## Alıştırma görevi
Aşağıdaki, James Baldwin'in çocukluk yıllarını anlatan metni baştan sona harfi harfine tekrarla.

## Okuma metni
****************************************

2
Ağustos 1924’te New York’taki Harlem Hastanesi’nde dünyaya geldi. İlginçtir,
aynı yıl güneyde benim annem doğmuş.
Doğduğu
gün ona James Arthur Jones ismi verildi. Anası Tanrı’nın doğurganlıkla
lütuflandırdığı biriydi, babasını ise hiç tanımadı.
Üç
yaşında üvey babasının soyadını aldı. Baldwin ismi edebiyat dünyasında ve
Siyahların dünyasında yankılandı, ölümünden çok sonra bile yaşamaya devam etti.
Üvey
babası ona Kitab-ı Mukaddes öğretmek için çok uğraştı, üç yıllık yoğun çabanın
ardından Baldwin çocuk vaiz oldu ve bu işten bıkana dek Harlem’de birçok
insanın ruhunu fethetti.
On
iki yaşında yazdıkları ile okulunda ödüller kazandı. Tom Amca’nın
Kulübesi ve İki Şehrin Hikâyesi gibi romanları tekrar
tekrar okudu. Sonrasında kendisinin anlattığı kadarıyla, o bir eliyle beşik
sallayan diğer elindeki kitabı coşkuyla okuyan bir isimdi.

****************************************

## Seçilmiş kayıtlar
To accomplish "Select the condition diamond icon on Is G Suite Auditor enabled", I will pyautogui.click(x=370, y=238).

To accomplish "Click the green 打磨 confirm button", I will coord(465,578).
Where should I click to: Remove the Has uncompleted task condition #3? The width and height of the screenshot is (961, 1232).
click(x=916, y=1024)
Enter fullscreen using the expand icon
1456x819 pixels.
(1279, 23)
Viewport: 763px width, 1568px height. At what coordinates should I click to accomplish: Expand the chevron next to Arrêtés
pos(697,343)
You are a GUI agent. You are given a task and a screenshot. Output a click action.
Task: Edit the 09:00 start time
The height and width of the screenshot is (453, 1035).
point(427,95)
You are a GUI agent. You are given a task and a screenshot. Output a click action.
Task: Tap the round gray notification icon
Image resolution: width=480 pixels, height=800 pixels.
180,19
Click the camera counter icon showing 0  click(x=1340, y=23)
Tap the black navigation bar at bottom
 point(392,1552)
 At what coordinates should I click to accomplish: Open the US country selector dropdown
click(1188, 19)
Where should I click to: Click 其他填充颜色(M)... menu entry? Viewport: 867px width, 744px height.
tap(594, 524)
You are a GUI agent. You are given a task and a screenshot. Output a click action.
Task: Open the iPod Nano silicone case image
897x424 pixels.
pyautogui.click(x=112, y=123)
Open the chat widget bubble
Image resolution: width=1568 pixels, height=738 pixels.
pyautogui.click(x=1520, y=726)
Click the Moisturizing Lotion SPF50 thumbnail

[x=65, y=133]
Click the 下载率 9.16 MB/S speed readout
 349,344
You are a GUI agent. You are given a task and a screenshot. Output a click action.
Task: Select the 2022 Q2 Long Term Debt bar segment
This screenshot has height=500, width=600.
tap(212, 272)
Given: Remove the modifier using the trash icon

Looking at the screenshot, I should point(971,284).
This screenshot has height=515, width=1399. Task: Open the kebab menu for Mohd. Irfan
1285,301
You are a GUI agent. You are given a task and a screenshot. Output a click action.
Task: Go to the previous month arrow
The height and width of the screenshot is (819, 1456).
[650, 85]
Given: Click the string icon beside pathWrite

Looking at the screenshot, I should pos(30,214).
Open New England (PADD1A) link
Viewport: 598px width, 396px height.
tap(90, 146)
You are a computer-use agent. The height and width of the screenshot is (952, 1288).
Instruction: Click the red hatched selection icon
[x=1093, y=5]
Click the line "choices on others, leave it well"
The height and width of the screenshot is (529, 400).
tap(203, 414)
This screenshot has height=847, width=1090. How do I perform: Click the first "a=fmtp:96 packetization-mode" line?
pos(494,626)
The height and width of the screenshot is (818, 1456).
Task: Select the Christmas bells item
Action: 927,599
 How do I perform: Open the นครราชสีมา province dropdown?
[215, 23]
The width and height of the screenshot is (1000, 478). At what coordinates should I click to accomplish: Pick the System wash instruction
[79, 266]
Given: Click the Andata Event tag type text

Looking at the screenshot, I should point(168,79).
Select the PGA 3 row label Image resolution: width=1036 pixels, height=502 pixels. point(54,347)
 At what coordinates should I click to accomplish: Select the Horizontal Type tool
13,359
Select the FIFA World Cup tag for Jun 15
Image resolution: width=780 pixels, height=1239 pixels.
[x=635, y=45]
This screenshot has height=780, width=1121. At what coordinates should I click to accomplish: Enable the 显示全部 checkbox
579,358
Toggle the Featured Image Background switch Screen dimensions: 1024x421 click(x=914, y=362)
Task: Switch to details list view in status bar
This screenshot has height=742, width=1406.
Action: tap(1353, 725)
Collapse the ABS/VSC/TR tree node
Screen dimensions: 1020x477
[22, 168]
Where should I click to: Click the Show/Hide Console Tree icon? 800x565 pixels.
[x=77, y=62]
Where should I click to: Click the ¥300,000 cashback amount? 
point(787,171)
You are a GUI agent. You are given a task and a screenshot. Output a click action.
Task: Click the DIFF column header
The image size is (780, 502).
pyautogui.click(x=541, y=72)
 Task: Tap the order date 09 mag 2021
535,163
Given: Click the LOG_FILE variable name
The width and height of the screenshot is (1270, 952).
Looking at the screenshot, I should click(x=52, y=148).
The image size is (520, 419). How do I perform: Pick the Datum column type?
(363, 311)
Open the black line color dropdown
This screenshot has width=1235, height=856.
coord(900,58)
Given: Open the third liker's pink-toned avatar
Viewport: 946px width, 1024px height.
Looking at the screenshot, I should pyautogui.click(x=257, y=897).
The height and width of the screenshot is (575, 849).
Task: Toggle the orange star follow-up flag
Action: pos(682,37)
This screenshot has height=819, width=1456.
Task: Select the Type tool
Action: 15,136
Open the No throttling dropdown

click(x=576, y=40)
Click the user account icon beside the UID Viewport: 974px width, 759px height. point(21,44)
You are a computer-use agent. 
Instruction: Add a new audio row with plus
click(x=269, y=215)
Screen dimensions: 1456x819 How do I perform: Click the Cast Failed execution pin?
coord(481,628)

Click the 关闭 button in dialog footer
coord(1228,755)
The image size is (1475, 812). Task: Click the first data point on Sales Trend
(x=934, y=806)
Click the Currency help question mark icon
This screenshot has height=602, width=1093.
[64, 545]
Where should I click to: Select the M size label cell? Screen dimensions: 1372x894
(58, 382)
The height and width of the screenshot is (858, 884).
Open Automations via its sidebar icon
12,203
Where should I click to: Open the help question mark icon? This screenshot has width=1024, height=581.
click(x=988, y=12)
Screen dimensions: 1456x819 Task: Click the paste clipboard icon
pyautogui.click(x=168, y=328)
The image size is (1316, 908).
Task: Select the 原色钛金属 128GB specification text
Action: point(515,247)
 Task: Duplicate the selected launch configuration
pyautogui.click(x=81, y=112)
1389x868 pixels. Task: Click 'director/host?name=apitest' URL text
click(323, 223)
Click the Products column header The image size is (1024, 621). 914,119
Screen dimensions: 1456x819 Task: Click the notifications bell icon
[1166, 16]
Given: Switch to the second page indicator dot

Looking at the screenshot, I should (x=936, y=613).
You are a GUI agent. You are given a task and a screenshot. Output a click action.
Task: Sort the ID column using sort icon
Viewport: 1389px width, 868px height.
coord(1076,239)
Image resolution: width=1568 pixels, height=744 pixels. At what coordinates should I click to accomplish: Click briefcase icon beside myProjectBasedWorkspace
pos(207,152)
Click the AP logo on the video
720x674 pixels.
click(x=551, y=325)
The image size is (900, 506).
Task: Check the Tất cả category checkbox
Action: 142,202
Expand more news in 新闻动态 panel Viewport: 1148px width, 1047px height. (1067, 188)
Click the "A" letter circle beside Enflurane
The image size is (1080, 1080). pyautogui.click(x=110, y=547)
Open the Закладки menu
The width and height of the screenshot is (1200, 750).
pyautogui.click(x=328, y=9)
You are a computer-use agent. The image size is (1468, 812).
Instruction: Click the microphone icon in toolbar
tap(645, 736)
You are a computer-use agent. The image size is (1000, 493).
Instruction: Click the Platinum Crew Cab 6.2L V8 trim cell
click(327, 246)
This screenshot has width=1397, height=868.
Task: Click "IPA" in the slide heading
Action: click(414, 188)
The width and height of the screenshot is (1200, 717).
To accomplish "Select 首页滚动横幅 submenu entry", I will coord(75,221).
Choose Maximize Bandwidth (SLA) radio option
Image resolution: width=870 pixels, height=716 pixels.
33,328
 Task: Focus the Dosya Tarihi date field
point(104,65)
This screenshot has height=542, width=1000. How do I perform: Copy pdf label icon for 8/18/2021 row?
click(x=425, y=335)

****************************************

## Görev sonucu
2
Ağustos 1924’te New York’taki Harlem Hastanesi’nde dünyaya geldi. İlginçtir,
aynı yıl güneyde benim annem doğmuş.
Doğduğu
gün ona James Arthur Jones ismi verildi. Anası Tanrı’nın doğurganlıkla
lütuflandırdığı biriydi, babasını ise hiç tanımadı.
Üç
yaşında üvey babasının soyadını aldı. Baldwin ismi edebiyat dünyasında ve
Siyahların dünyasında yankılandı, ölümünden çok sonra bile yaşamaya devam etti.
Üvey
babası ona Kitab-ı Mukaddes öğretmek için çok uğraştı, üç yıllık yoğun çabanın
ardından Baldwin çocuk vaiz oldu ve bu işten bıkana dek Harlem’de birçok
insanın ruhunu fethetti.
On
iki yaşında yazdıkları ile okulunda ödüller kazandı. Tom Amca’nın
Kulübesi ve İki Şehrin Hikâyesi gibi romanları tekrar
tekrar okudu. Sonrasında kendisinin anlattığı kadarıyla, o bir eliyle beşik
sallayan diğer elindeki kitabı coşkuyla okuyan bir isimdi.